King Oddball illustrates this well: originally a mobile game, its basic one-button gameplay can actually get quite compelling.

At its core it’s essentially an Angry Birds clone, but one with a more engaging skill-based control method and far more satisfying gameplay.

Bouncing your boulder off enemy tanks and the like is surprisingly good fun, especially when you hit off a few in a row and gain a bonus shot as a result.

I didn’t expect I’d think much of this one, but it kept me entertained for a while: for just £3.99 it’s a fun low-fi game that lets you just switch your brain off a bit between Mario Odyssey moon hunts.

Party Golf

Giant Margarita
Switch, PS4, Steam (Switch version reviewed)

What is it? – A side-on golf game for up to eight players, where the aim – at least, at first – is to get your ball in the hole before anyone else.

Is it any good? – As you can see in my First Play video below, Party Golf really took me by surprise.

Its controls are simple – that seems to be the theme of this week’s review roundup – but that means most people can get to grips with it fairly quickly, making for a relatively level playing field.

This is important, because while Party Golf is still fun in single-player against AI opponents, it really comes into its own when you have a bunch of people playing.

The chaos that emerges during just the standard Quick Play mode is funny enough, but when you consider there are over 100 preset modes – ranging from simple stuff like replacing the ball with more awkward shapes, to complex things like minefields and punishing players for finishing closest to the hole – it’s crazy to think how much potential havoc is in here.

If you really want to get deep there’s a Custom mode where you can tweak a ridiculously large list of options and rules, but to be honest this is so detailed it bewilders me, so I’m happy sticking with the other modes.

If you regularly play local multiplayer with three or more players, Party Golf is well worth a look. Not since Towerfall have I enjoyed a four-player game so much.

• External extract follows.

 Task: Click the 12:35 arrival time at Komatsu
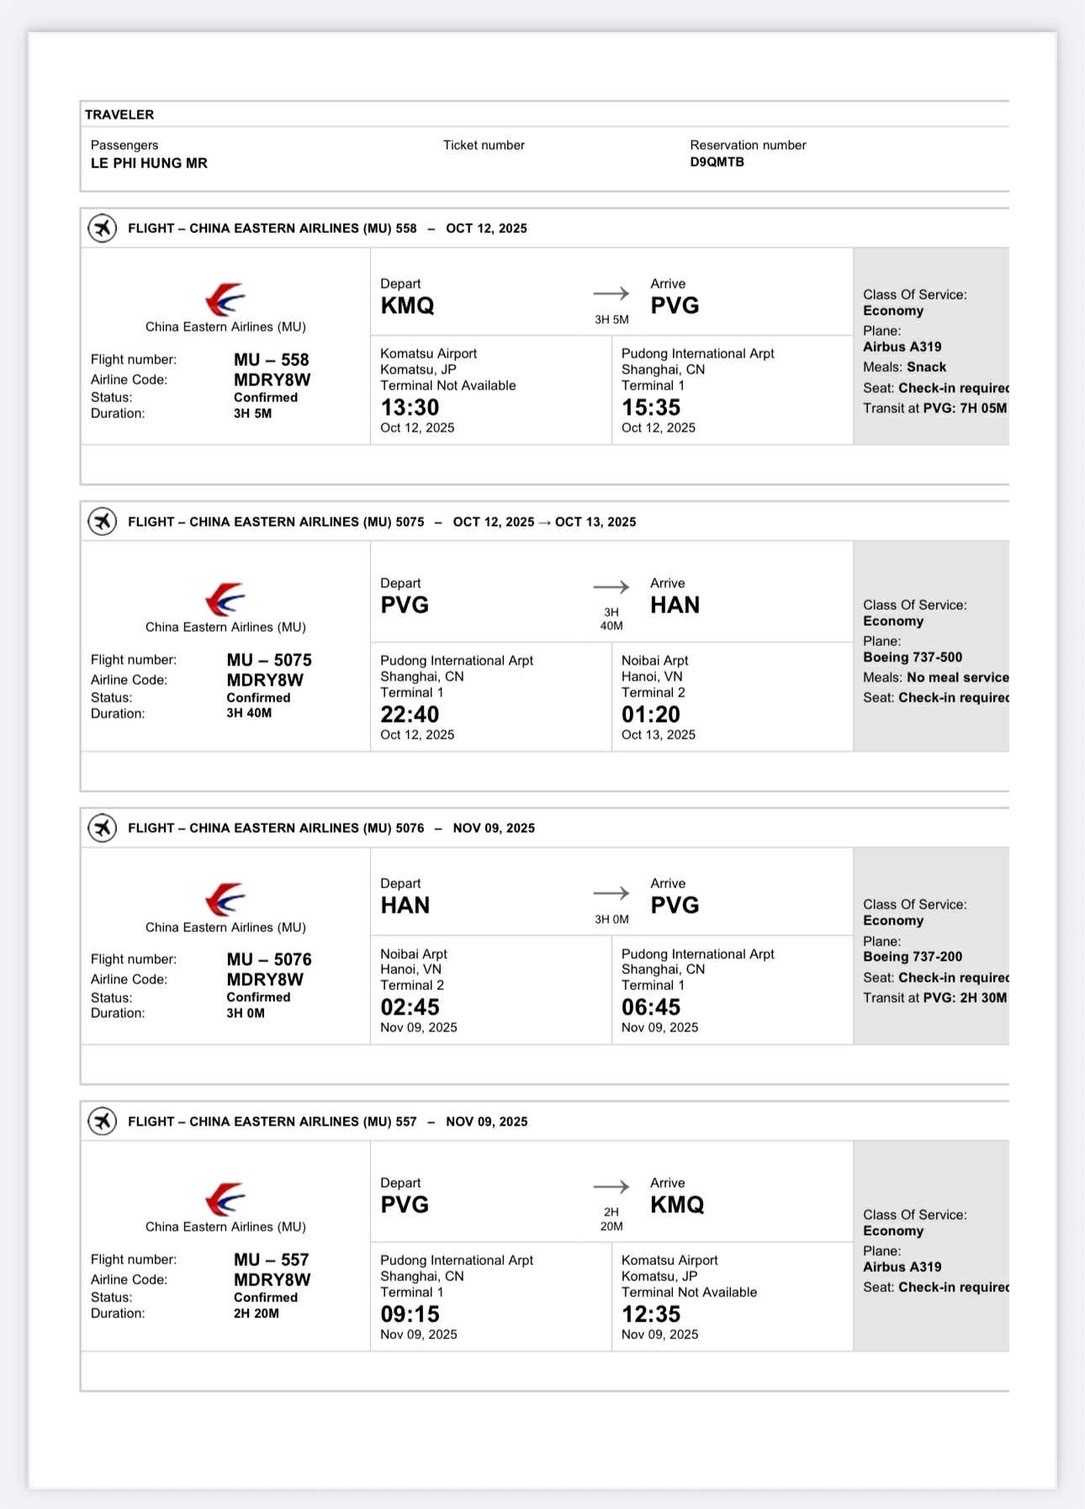coord(651,1314)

A warning, though: play it on your TV. The balls are far too small for tabletop mode.

Dead Horizon

14 Hours Productions

What is it? – A free, very brief Steam game about a gunslinger searching for redemption.

Is it any good? – For the final game in this roundup I want to share something a little different with you.

As someone with a 9-to-5 job who also has to juggle this website, a book I’m currently writing and the small matter of spending time with my wife, there’s only so much free time I have.

Epic games with 30-hour storylines unnerve me, because I know the chances of me getting to finish them are rare (unless I’m reviewing them and have to specifically put aside time for them).

That’s why something like Dead Horizon is a lovely little treat, with emphasis on the word ‘little’. This is a game that every single person who plays it can definitely finish, and that’s because it only takes around 10 minutes.

The thing is, packed into those 10 minutes is a cracking short story, with great music, a lovely art style and some very subtle things in there that, if you notice them, are pretty cool.

Even better, if you want more to ponder, there’s a great ‘lore book’ in the extras menu which lets you read the protagonist’s brilliant-written diary.

As a completely free game, I adored the half-hour I spent playing Dead Horizon and reading its lore book. I’d urge you to do the same: it’s the perfect proof that not all stories have to be long to feel epic.

In order that I could write the above reviews, I received copies of each game from their respective PRs. The content of my reviews and the opinions therein were in no way positively influenced by this.